▸ **SET TASK**
Please copy the records below line for line, with no changes.
────────────────────
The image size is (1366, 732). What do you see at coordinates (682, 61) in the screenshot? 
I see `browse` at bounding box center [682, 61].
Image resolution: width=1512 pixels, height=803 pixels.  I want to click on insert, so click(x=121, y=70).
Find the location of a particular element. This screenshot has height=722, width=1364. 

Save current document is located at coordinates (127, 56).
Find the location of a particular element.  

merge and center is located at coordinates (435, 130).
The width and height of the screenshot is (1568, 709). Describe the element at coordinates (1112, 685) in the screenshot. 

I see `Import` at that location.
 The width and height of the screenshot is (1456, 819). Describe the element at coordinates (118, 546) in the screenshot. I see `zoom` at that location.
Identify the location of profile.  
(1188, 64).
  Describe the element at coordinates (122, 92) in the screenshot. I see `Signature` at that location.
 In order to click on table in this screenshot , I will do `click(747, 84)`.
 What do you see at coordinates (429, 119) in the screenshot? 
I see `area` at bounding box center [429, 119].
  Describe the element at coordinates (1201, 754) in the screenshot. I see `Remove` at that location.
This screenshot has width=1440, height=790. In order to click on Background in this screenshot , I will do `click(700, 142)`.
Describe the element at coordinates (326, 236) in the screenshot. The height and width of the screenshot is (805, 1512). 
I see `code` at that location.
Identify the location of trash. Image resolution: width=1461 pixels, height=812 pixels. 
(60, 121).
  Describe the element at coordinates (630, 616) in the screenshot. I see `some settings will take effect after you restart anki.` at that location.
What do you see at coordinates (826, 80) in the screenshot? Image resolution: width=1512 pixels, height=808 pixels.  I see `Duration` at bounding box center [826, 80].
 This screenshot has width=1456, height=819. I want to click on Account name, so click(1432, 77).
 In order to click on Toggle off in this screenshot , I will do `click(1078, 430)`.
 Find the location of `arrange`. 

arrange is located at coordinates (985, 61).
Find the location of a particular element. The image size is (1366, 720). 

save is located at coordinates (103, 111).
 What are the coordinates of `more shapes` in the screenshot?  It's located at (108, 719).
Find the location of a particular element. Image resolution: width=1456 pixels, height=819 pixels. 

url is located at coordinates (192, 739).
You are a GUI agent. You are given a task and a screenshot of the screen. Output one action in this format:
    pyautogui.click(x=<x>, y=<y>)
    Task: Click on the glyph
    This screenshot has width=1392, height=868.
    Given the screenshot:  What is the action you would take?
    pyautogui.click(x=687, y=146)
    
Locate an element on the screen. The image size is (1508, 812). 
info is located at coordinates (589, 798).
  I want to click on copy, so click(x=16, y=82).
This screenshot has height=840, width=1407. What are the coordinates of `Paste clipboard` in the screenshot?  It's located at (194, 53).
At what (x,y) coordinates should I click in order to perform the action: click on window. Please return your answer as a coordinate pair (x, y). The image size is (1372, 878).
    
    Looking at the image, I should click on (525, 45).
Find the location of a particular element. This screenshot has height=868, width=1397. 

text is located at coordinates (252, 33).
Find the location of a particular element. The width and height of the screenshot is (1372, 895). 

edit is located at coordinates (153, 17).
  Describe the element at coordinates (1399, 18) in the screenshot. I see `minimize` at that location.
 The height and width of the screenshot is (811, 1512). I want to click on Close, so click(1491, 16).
────────────────────
▸ **TASK RESPONSE**
The image size is (1366, 732). What do you see at coordinates (682, 61) in the screenshot? 
I see `browse` at bounding box center [682, 61].
Image resolution: width=1512 pixels, height=803 pixels.  I want to click on insert, so click(x=121, y=70).
Find the location of a particular element. This screenshot has height=722, width=1364. 

Save current document is located at coordinates (127, 56).
Find the location of a particular element.  

merge and center is located at coordinates (435, 130).
The width and height of the screenshot is (1568, 709). Describe the element at coordinates (1112, 685) in the screenshot. 

I see `Import` at that location.
 The width and height of the screenshot is (1456, 819). Describe the element at coordinates (118, 546) in the screenshot. I see `zoom` at that location.
Identify the location of profile.  
(1188, 64).
  Describe the element at coordinates (122, 92) in the screenshot. I see `Signature` at that location.
 In order to click on table in this screenshot , I will do `click(747, 84)`.
 What do you see at coordinates (429, 119) in the screenshot? 
I see `area` at bounding box center [429, 119].
  Describe the element at coordinates (1201, 754) in the screenshot. I see `Remove` at that location.
This screenshot has width=1440, height=790. In order to click on Background in this screenshot , I will do `click(700, 142)`.
Describe the element at coordinates (326, 236) in the screenshot. The height and width of the screenshot is (805, 1512). 
I see `code` at that location.
Identify the location of trash. Image resolution: width=1461 pixels, height=812 pixels. 
(60, 121).
  Describe the element at coordinates (630, 616) in the screenshot. I see `some settings will take effect after you restart anki.` at that location.
What do you see at coordinates (826, 80) in the screenshot? Image resolution: width=1512 pixels, height=808 pixels.  I see `Duration` at bounding box center [826, 80].
 This screenshot has width=1456, height=819. I want to click on Account name, so click(1432, 77).
 In order to click on Toggle off in this screenshot , I will do `click(1078, 430)`.
 Find the location of `arrange`. 

arrange is located at coordinates (985, 61).
Find the location of a particular element. The image size is (1366, 720). 

save is located at coordinates (103, 111).
 What are the coordinates of `more shapes` in the screenshot?  It's located at (108, 719).
Find the location of a particular element. Image resolution: width=1456 pixels, height=819 pixels. 

url is located at coordinates (192, 739).
You are a GUI agent. You are given a task and a screenshot of the screen. Output one action in this format:
    pyautogui.click(x=<x>, y=<y>)
    Task: Click on the glyph
    This screenshot has width=1392, height=868.
    Given the screenshot:  What is the action you would take?
    pyautogui.click(x=687, y=146)
    
Locate an element on the screen. The image size is (1508, 812). 
info is located at coordinates (589, 798).
  I want to click on copy, so click(x=16, y=82).
This screenshot has height=840, width=1407. What are the coordinates of `Paste clipboard` in the screenshot?  It's located at (194, 53).
At what (x,y) coordinates should I click in order to perform the action: click on window. Please return your answer as a coordinate pair (x, y). The image size is (1372, 878).
    
    Looking at the image, I should click on (525, 45).
Find the location of a particular element. This screenshot has height=868, width=1397. 

text is located at coordinates (252, 33).
Find the location of a particular element. The width and height of the screenshot is (1372, 895). 

edit is located at coordinates (153, 17).
  Describe the element at coordinates (1399, 18) in the screenshot. I see `minimize` at that location.
 The height and width of the screenshot is (811, 1512). I want to click on Close, so click(1491, 16).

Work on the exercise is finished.